Yaşlı adam Jun Xie'nin yaralarını tedavi etmeye başladı ve yavaş yavaş gece çöktü.

Her ikisi de kendi düşüncelerinin derinliklerinde kaybolmuştu. Jun Xie yaralarını daha hızlı iyileştirmek için Hong Jun Pagodası'nı kullanmak istedi ama buna fırsat bulamadı. Son derece sinirliydi. Öte yandan, yaşlı adam karşıdan izlendiği ve fark edildiği gerçeğini hâlâ kabullenemiyordu: Kim bunu yapabilecek kadar güçlü olabilir? Bu kişi tam olarak kim? Her iki adam da konuyu Jun Ailesi'ne bildirmeyi düşünemeyecek kadar kendi düşünceleriyle meşguldü.
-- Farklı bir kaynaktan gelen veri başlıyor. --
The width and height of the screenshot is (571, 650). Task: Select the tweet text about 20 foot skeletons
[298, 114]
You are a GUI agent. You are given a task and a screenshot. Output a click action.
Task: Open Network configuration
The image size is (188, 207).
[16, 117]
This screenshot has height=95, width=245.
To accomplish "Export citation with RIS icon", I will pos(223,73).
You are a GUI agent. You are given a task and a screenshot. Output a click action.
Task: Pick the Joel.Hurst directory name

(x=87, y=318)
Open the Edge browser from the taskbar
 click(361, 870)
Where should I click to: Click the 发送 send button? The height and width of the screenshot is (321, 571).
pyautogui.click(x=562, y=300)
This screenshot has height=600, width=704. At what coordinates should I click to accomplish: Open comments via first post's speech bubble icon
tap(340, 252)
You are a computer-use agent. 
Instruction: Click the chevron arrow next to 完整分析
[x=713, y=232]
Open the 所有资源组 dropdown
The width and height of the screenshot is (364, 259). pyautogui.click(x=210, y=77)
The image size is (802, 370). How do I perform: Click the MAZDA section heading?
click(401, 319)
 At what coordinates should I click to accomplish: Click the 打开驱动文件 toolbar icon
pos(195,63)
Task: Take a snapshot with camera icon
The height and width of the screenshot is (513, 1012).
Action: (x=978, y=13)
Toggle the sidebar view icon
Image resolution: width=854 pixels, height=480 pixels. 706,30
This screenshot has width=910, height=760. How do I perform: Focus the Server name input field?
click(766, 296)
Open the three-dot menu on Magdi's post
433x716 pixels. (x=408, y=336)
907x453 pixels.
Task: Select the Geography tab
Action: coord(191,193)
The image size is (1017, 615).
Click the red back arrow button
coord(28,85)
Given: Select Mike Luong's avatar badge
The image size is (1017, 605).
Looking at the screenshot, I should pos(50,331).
Prenses Ling Meng'e Jun Ailesi'ni bilgilendireceğine dair söz vermiş olan Murong Qian Jun'a gelince, o da bu görevi tamamen unutmuştu...

İkisi de Prenses Ling Meng'in Jun Mo Xie'nin ölüm haberini Jun Ailesi'ne bildirmesi için yanlışlıkla birini gönderdiğini hatırlamıyordu...

Güncellemeden yoksun olmalarının Büyükbaba Jun Zhan Tian'ın öfkeden patlamasına neden olabileceğinin ve bu öfkenin Dokuz Cennet'e kadar yükselip tüm başkenti mahvedeceğinin farkında değillerdi!

Gece çöktüğünde, Prenses Ling Meng'in suikastçılarla karşılaştığı zamana benzer şekilde, Tang Konutu'ndaki güçler harekete geçti.